What you need to do:
Your answer must be exactly the lines from the one containing "Task: Choose the Military Green swatch" through the end of the material, both ends included, without pictures.

Data shown:
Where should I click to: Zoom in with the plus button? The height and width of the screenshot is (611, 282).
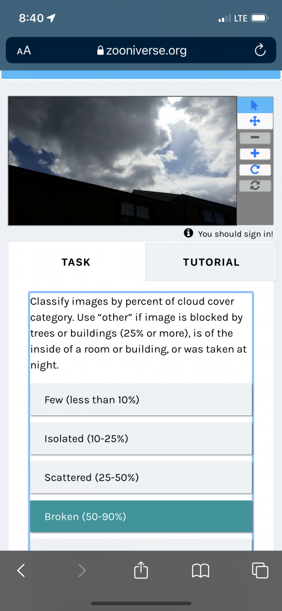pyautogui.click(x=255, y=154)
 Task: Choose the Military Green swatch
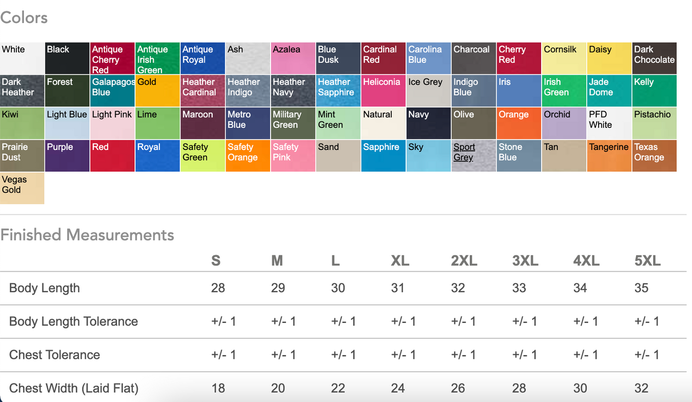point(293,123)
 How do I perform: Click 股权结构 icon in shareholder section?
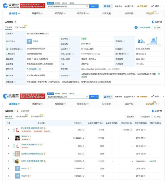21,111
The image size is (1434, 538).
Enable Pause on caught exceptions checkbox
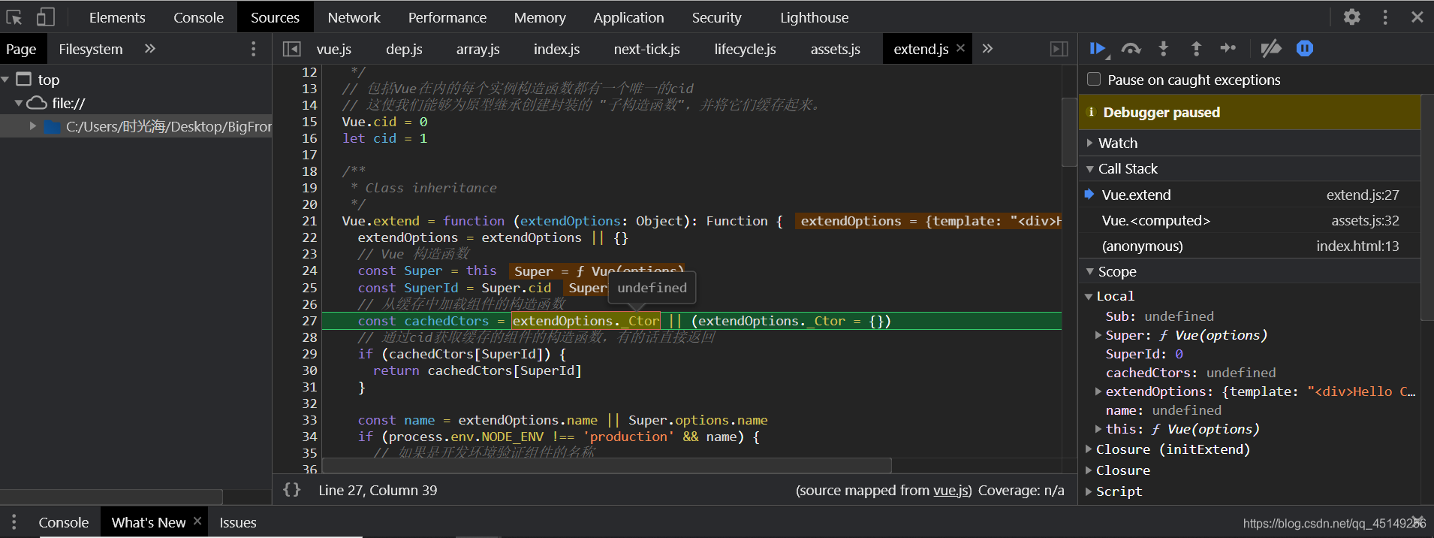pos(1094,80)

Answer to this task:
 Task: Choose the Military Green swatch
point(293,123)
 How do I perform: Click 股权结构 icon in shareholder section?
21,111
The image size is (1434, 538).
Enable Pause on caught exceptions checkbox
pos(1094,80)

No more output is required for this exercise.